Evrensel tanımına göre gazeteler/gazeteciler haber verir, kamu adına sorgular, eleştirir…
Bir gazeteciyi mesleki anlamda bu edimlerin tatmin etmesi beklenir.
Gazeteden beklenen de bu işlevi yerine getirmesidir.
Ki taşları yerine oturmuş toplumlarda bu evrensel normlara daha fazla yaklaşılmış, haberler yorum değil haber, gazeteci tetiğin başındaki nişancı değil gazetecidir.
Ama bizde gazeteciler bu asli görevlerini sadece yan uğraş olarak yerine getirir, asıl kendilerini topluma, meslektaşlarına, ülkeye ve daha ne varsa her şeye ayar verecek bir konumda görür.
Denilebilir ki “Bu ne göz alıcı bir idealizm. Daha ne istiyoruz?” Öyle ya, bu kadar idealistin doluştuğu bir meslek grubu en temiz, en kusursuz, en yapıcı bir dinamik olarak örnek oluşturuyor!
Ama işte kazın ayağı maalesef öyle değil.
Meşhur bir söz vardır: Ele verir talkını kendi yutar saklımı. Tuhaf bir şekilde derin çelişkiye işaret eden bu söz de yine en iyi gazeteciler üzerine oturur.
Mesela bakarsınız ki basınımız amiral gemisi olarak her tartışmada en önde yer alan, yeni mesleki değerler yaratma ve dayatmada kimselere pabuç bırakmayan gazete ve onun kaptanı okunduğunda herkesin düşünmeden altına imza atacağı ilkeleri yine kimseye bırakmadan kendi bir bir ezer geçer, geçersiz kılar.
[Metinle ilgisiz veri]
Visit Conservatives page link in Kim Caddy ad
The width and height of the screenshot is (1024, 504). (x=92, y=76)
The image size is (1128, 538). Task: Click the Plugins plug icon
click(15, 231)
Mesela yeni bir gazete çıkar, tüm yerleşik kurallara savaş açarak tanımlar kendini, bu uğurda taraf olmakla övünür ama toplumu dönüştürmeye çalışırken savaş açtığı tüm yerleşik kirleri kendi iç bünyesindeki işleyişte ısrarla sürdürür, çalışanlarına karşı o sabitleri silah olarak kullanır. Çalışanlarının isyanına rağmen tüm devrimci duruşunu bir anda unutuverir.
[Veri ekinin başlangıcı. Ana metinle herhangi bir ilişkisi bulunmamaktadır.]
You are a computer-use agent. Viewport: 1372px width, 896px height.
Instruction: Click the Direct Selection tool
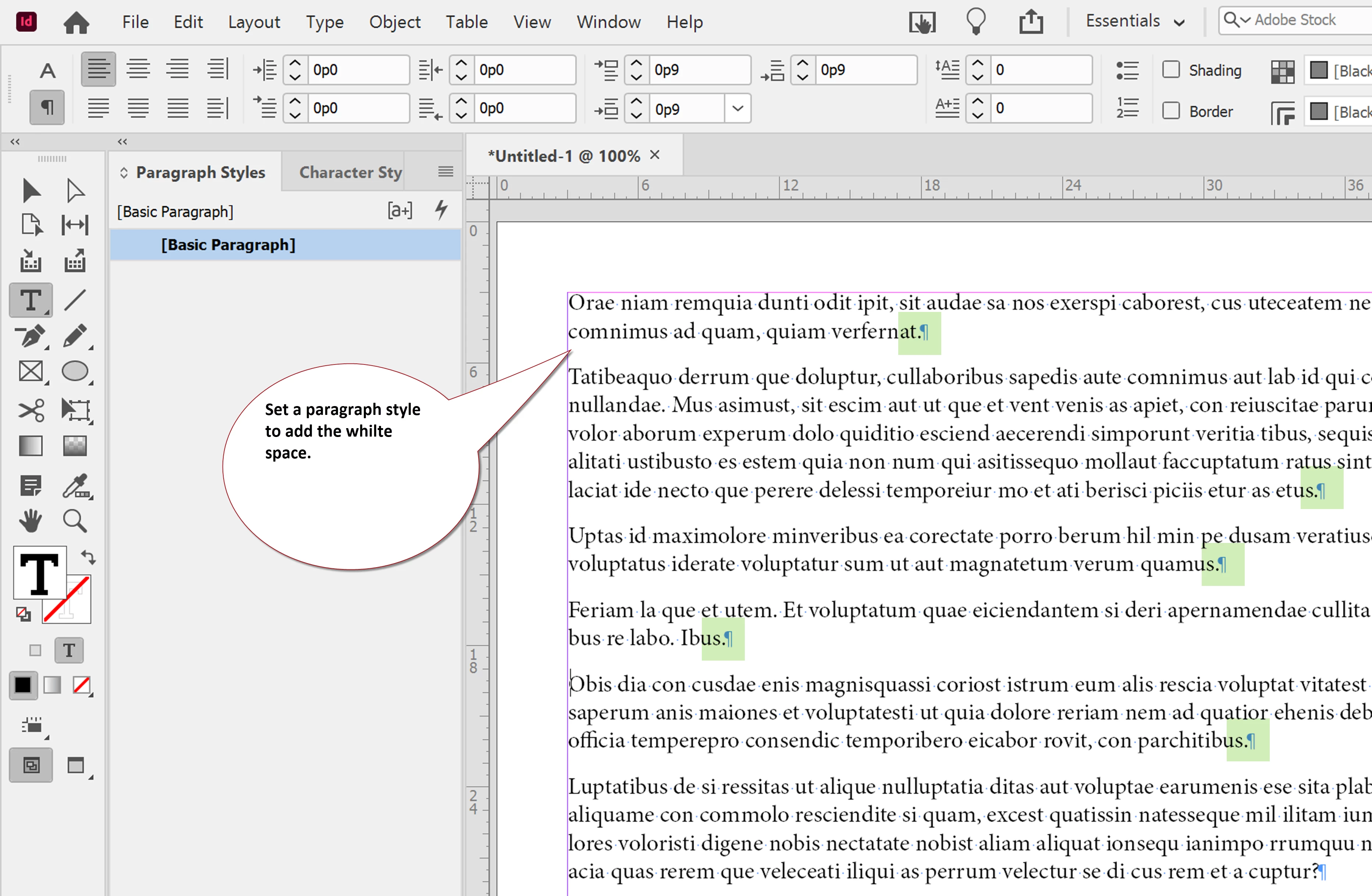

Mesela maneviyattan arındırılmış, salt arz-talep diyalektiğine endeksli ilişki türünü olumsuzlama üzerine kendilerini konumlayan gazeteler vardır ama yayınlarında bakarsınız ki, kutsanan tek manevi değer kendi cemaatini olumlayan değerlerdir. Genel geçer bir tavır göremezsiniz.
Örnekleri gazete sayısı kadar artırıp hepsinde aynı çelişkiyi yakalayabiliriz, anlamı yok.
Anlamı olan şu: Gerçek bu kadar traji-komikken idealler çıtası neden bu kadar yüksek tutuluyor?
Kâğıt üstündeki ahkâmlar neden bu kadar üst perdeden kesiliyor?
Evrensel mesleki değerler ortadayken hala ve yine neden herkes yeni değerler yaratmakta ve dayatmaya çalışmakta ısrarcı?
Yoksa bir açık kapatma derdi mi?
Son birkaç haftanın bitmez konusu tasfiye olacak gazeteler-gazeteciler konusunu bir de buradan okumak lazım. İlke dayatma ve tasfiye manifestoları yayınlama konusunda sesi en çok çıkan gazetelerin/gazetecilerin bir şekilde gazeteciliğinin en çok tartışılanlardan olması tesadüf olabilir mi?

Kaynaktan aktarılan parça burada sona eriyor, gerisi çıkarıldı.